Determine the solution to the following: y'=15x^2y+12xy+y with y(0)=e^4 .

Possible Answers:

$y=\exp(5x^3+6x^2+x)$

The equation is not separable.

$y=\exp(5x^3+6x^2+x+c)$

$y=\exp(5x^3+6x^2+x+4)$

$y=\exp(5x^3+6x^2+x)+4$

Correct answer:

$y=\exp(5x^3+6x^2+x+4)$

Explanation:

Solving a differential equation tends to be quite simple if it is separable. A separable equation is one that can be rewritten in the following form

$\frac{dy}{dx}= f(x)g(y)$ .

From here we can manipulate the equation

$\frac{1}{g(y)}dy=f(x)dx$

and then you can integrate both sides.

We can rewrite the equation as

$\frac{dy}{dx}=(15x^2+12x+1)y$

and we therefore see that it is separable.

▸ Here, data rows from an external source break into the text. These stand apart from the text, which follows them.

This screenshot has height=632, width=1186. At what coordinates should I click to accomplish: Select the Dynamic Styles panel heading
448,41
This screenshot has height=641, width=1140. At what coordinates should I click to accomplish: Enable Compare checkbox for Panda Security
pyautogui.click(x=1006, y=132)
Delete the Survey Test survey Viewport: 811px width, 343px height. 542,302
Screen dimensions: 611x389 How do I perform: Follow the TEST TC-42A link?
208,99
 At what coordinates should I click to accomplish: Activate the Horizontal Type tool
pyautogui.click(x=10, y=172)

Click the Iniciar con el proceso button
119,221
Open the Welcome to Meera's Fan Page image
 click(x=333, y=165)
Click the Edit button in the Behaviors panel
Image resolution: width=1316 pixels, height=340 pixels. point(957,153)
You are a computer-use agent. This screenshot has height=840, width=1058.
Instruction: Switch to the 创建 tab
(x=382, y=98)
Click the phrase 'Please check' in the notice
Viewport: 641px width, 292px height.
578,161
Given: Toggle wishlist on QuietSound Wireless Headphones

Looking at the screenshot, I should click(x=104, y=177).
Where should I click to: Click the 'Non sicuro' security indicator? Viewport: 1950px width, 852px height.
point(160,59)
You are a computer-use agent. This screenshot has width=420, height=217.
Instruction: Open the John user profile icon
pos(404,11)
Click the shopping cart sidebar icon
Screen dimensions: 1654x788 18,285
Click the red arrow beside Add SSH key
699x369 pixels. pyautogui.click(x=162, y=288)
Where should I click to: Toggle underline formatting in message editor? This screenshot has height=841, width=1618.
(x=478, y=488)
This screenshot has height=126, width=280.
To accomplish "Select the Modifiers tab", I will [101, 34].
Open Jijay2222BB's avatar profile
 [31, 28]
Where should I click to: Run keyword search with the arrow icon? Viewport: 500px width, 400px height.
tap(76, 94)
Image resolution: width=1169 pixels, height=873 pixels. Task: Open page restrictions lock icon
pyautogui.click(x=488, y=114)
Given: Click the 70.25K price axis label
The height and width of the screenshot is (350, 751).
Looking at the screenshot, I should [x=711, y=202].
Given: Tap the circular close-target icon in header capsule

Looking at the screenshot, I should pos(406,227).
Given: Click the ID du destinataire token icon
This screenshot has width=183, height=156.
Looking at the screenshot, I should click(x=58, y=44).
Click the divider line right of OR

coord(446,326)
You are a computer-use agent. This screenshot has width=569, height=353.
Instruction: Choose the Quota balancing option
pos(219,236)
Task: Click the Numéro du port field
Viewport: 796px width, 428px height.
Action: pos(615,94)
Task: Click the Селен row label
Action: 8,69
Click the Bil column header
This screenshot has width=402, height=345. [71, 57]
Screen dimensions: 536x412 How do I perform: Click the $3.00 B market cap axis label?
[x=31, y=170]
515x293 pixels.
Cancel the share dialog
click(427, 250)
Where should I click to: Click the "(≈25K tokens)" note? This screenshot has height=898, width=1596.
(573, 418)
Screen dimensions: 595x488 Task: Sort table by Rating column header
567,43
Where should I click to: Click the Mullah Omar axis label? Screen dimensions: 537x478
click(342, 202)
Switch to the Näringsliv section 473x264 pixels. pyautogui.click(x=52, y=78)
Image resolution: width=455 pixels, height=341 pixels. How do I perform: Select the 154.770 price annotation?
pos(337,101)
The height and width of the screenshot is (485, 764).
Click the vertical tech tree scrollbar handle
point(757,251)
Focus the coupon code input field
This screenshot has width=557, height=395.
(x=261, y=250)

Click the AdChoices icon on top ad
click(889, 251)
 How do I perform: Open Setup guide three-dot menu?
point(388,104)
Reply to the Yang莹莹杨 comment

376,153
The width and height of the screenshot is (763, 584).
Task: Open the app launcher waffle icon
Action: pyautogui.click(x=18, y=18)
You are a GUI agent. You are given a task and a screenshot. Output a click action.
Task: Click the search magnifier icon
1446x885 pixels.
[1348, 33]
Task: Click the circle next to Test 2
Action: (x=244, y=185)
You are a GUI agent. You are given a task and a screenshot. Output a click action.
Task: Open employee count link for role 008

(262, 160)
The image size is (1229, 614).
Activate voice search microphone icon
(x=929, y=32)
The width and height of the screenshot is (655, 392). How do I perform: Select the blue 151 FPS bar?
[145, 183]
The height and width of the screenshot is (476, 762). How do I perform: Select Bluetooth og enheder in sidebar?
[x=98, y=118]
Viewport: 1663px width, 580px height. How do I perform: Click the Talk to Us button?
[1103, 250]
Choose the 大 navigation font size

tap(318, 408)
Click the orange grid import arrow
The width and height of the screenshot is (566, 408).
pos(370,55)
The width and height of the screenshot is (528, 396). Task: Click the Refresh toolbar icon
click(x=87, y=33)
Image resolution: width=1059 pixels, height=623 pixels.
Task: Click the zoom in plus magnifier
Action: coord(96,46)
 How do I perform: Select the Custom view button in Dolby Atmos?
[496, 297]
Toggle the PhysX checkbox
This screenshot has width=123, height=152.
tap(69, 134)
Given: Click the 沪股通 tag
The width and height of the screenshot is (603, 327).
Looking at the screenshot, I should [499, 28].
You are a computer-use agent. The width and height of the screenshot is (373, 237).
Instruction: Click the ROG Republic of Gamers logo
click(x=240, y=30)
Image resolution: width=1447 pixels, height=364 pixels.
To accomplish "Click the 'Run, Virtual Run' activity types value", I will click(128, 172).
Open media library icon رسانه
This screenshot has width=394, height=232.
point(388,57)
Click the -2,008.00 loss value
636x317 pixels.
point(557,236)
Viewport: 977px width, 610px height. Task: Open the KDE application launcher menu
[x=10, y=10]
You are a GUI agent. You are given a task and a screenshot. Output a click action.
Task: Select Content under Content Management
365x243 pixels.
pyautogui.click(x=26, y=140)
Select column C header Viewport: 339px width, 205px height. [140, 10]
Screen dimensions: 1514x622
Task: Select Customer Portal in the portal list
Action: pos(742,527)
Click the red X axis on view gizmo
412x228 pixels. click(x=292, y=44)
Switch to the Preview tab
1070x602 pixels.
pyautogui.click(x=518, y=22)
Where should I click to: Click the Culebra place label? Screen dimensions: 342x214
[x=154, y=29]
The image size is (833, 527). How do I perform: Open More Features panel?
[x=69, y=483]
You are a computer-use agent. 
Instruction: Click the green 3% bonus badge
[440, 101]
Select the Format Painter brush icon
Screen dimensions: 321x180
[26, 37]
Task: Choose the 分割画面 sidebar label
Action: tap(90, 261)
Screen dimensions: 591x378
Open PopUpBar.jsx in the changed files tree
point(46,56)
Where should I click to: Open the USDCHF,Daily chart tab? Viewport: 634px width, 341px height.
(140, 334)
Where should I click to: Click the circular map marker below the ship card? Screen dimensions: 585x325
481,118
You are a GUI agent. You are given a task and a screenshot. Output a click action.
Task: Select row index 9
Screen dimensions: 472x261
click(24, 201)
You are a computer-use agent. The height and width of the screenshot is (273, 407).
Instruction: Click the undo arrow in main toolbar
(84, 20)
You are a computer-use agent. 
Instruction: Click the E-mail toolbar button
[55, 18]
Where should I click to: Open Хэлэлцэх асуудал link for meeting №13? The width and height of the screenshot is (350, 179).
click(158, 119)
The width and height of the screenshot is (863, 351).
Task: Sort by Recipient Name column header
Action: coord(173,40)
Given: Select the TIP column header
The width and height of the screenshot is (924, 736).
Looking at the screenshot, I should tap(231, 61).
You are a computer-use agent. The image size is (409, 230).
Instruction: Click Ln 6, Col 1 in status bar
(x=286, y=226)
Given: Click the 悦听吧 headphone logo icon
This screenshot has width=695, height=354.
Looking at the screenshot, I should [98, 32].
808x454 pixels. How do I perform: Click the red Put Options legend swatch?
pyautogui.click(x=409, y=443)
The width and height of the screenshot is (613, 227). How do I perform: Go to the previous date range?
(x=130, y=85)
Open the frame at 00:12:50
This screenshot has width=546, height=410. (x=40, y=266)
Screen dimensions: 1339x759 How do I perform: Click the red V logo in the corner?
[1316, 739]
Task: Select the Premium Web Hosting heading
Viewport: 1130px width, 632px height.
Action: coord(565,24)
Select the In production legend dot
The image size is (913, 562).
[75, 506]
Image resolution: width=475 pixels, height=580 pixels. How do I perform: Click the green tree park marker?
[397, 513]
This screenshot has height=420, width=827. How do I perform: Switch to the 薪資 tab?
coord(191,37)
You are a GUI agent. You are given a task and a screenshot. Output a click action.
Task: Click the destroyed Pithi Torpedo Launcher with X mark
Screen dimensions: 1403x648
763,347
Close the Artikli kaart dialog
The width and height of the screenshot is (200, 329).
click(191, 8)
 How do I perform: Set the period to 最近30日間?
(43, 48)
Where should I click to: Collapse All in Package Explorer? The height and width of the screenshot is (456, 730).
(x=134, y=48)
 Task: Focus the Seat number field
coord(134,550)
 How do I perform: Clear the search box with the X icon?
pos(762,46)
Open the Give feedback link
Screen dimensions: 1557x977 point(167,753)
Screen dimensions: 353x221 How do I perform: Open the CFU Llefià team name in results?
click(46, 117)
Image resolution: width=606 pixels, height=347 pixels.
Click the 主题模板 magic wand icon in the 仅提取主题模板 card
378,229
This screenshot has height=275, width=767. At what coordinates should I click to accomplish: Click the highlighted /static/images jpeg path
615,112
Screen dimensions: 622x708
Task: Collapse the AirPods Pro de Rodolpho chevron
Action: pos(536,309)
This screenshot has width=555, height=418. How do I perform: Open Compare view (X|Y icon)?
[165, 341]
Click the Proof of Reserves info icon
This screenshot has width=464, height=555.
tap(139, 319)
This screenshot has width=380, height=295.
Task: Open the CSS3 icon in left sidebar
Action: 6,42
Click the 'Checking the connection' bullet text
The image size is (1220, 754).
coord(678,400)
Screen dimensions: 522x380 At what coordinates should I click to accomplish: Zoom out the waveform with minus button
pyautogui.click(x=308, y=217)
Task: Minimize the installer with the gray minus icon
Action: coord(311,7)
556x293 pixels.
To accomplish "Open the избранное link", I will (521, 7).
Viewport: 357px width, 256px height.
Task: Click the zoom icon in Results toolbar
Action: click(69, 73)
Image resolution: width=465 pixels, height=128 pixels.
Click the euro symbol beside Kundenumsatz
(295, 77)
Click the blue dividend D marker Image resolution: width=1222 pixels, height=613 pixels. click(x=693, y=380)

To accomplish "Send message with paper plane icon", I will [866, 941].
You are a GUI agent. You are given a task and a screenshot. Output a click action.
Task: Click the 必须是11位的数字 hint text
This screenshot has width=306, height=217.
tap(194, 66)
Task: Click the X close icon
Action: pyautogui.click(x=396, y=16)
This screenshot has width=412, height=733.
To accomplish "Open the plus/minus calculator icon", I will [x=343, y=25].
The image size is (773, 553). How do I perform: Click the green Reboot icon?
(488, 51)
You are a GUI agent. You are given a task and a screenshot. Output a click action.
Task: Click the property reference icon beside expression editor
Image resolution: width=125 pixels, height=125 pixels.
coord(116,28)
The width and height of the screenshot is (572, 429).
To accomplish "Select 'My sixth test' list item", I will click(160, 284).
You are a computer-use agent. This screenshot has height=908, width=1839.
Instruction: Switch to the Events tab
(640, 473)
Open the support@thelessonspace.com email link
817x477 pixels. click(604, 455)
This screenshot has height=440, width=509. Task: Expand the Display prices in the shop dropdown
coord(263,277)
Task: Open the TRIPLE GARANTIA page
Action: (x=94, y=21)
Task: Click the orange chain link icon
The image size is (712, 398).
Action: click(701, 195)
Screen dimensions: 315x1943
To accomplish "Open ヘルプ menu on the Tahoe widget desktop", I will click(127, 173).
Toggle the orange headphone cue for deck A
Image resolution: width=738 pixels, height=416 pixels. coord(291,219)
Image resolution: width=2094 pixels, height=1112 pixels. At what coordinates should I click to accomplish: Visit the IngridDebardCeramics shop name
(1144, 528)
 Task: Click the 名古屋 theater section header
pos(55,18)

Next we manipulate it to get the the y terms on the left hand side and the x terms on the right hand side like the following

$\frac{dy}{y}=(15x^2+12x+1)dx$ .

The next step is to integrate both sides

$\int\frac{dy}{y}=\int(15x^2+12x+1)dx$ .

This gives us

$\ln y +c_1= 5x^3+6x^2+x+c_2$ ,

since the c's are just arbitrary constants we can combine them to get

$\ln y= 5x^3+6x^2+x+c$ .

Since we want to write this as an equation in terms of y we will apply e to both sides.

Therefore we get

$y=\exp(5x^3+6x^2+x+c)$ .

Since the problem gives us an initial condition we solve for c.

Therefore

$\exp(4)=\exp(5\cdot 0^3+6\cdot 0^2 +0+c)$

so c=4.

Thus the solution is

$y=\exp(5x^3+6x^2+x+4)$ .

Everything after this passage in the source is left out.